Wandering in the Wilderness, Music as a Mediator Between Humans and the Environment

My recent musical compositions and sound pieces explore the connection between the human condition and acoustic ecology.

Using these works as a focal point, this paper investigates this connection and the unique function of musical practice as a cultural storage cell for latent listening skills essential to any future reconciliation between humans and the environment. I will examine the idea that the listening techniques essential to our early hunting and gathering ancestors, subsequently adapted to the activity of listening to and creating music, are being re-utilized to listen to the natural world with more refined attention. Additionally I will discuss how an exploration of the pre-historical roots of music are relevant to my own compositional practice and to the furtherance of a future application of the ideas of acoustic ecology.

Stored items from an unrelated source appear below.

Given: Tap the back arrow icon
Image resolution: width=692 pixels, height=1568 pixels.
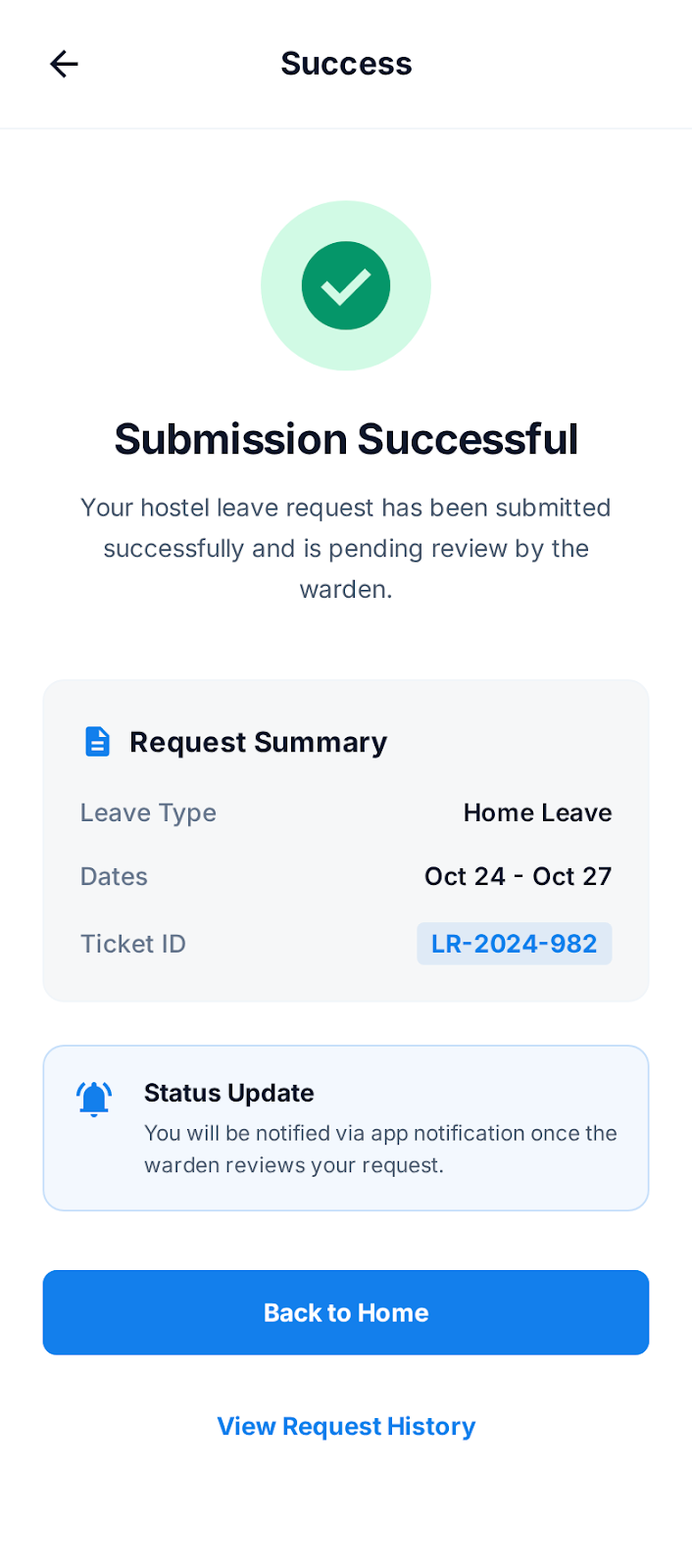Looking at the screenshot, I should coord(64,64).
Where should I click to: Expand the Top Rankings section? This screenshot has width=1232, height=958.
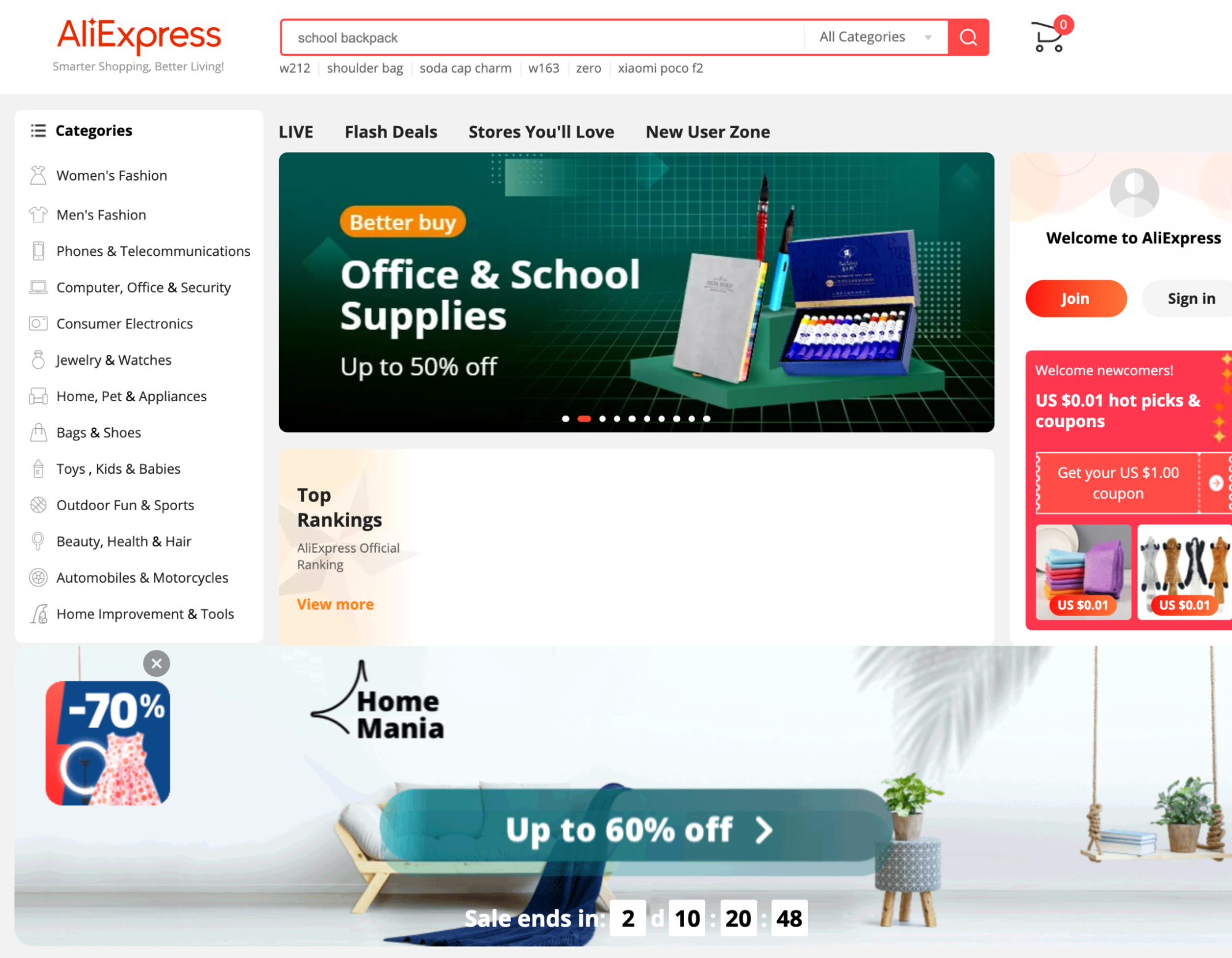coord(336,604)
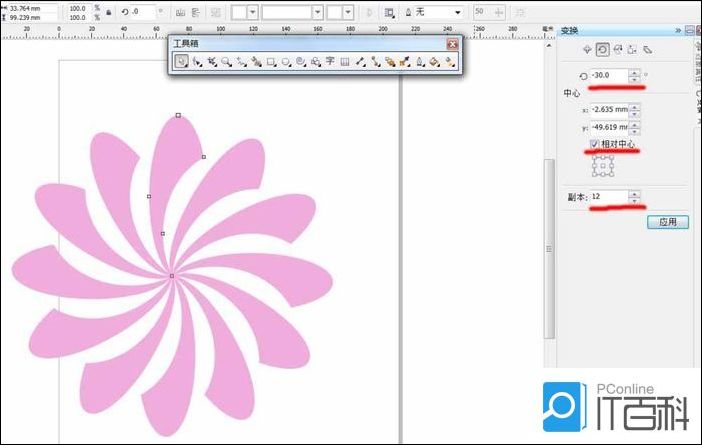This screenshot has height=445, width=702.
Task: Click the rotation angle field showing -30.0
Action: coord(607,76)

Using my own interviews with David Dunn and Cheryl E. Leonard, I will explore the relationship between speech and music and how musical practice serves as a proxy for our learned ability to listen to and communicate with the millions of species that co-exist with us. I will also discuss ways in which contemporary composers­ represented in the membership of musical communities exemplified by such organizations as “The Acoustic Ecology Institute,” and “Deep Listening”­ are aided by improvements in audio technology and the concepts of acoustic ecology, and how their work is contributing to a greater understanding of the natural world, and a renewed public concern for the environment.


The Influence of Mysticism and the Science of Sound on Ruth Crawford Seeger and Music for Small Orchestra Mov. One

This thesis explores some of the influences on Ruth Crawford Seeger’s compositional process in the years between her study with Adolf Weidig of the Americcan Conservatory (of music) in Chicago and her departure for New York in September of 1929 and how they affected teh composition of Music for Small Orchestra (1926). Many of the ideas that Crawford encountered through her contacts in Chicago formed the artistic basis for the strong compositional style that distinguished her as an American innovator before her studies in New York. Music for Small Orchestra is representative of this period prior to her immersion in the rigorous compositional aesthetics of “dissonant counterpoint” and the beginning of her long association with Charles Seeger that began in the 1930’s.


Morton Feldman the Abstract Artist and the Lens of Criticism

Morton Feldman was a self-described “well educated autodidact” composer, an avid collector of modern art and sometimes critic of the visual arts (he contributed to Art News and Art in America and also wrote essays for exhibition catalogues). His approach to composing was deeply influenced by his associations with the avant-garde of American visual artists in the 1950s.

The elimination of symbolism, the simplification of gesture, the avoidance of marked contrasts found even in the earliest iterations of Feldman’s music, owe much to the Abstract Expressionists and more specifically the Color Field artists. By adopting procedures particular to the Abstract Expressionists, he approached the composition of music as those visual artists might have approached painting a canvas. He was in many ways more akin to his peers in the visual art world than he was in to his contemporaries in the music world.

Though his lifelong friendship with composer and philosopher of the arts – John Cage was a defining relation hip for him, it can be argued that Feldman was more directly preoccupied with the artistic problems that his friends Philip Guston and Mark Rothko were intrigued by, than the musical problems his associate composers were.